Problem to solve:
Copy word for word the lines that begin with the line containing "pixels, height=943 pixels." and run through the last of the lines below.
[start Material shown]
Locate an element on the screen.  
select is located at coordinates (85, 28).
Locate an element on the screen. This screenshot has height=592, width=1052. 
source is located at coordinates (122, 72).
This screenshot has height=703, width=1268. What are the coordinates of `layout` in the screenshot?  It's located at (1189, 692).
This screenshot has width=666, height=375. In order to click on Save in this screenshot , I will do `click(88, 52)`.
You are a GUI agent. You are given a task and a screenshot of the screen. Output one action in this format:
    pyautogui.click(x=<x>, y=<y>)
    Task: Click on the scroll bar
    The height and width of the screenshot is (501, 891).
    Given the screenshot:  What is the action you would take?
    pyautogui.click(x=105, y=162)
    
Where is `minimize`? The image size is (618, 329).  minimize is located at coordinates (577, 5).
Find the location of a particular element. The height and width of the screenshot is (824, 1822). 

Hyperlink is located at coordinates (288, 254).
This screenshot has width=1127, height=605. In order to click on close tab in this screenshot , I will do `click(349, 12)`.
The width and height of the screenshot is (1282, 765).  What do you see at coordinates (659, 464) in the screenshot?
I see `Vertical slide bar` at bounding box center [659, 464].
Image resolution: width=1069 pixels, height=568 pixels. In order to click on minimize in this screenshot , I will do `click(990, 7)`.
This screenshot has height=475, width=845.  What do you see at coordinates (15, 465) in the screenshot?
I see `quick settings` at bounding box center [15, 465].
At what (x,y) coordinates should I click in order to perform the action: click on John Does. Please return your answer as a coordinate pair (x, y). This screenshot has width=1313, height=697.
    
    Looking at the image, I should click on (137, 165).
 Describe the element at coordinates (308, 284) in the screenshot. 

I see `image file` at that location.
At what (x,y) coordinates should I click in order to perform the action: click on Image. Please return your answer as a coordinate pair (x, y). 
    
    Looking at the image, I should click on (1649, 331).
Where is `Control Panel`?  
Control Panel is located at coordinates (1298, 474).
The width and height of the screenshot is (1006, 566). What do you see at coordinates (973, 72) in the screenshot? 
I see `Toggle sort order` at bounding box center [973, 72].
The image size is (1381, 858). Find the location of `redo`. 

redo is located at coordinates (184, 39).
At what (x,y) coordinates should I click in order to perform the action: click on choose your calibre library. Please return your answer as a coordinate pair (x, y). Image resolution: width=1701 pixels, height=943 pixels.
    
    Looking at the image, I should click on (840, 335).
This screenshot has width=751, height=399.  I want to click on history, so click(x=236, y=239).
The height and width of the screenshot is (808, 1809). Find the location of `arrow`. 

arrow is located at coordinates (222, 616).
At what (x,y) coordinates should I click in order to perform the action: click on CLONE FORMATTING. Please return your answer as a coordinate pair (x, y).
[end Material shown]
Answer to the task:
At what (x,y) coordinates should I click in order to perform the action: click on choose your calibre library. Please return your answer as a coordinate pair (x, y). Image resolution: width=1701 pixels, height=943 pixels.
    
    Looking at the image, I should click on (840, 335).
This screenshot has width=751, height=399.  I want to click on history, so click(x=236, y=239).
The height and width of the screenshot is (808, 1809). Find the location of `arrow`. 

arrow is located at coordinates (222, 616).
At what (x,y) coordinates should I click in order to perform the action: click on CLONE FORMATTING. Please return your answer as a coordinate pair (x, y).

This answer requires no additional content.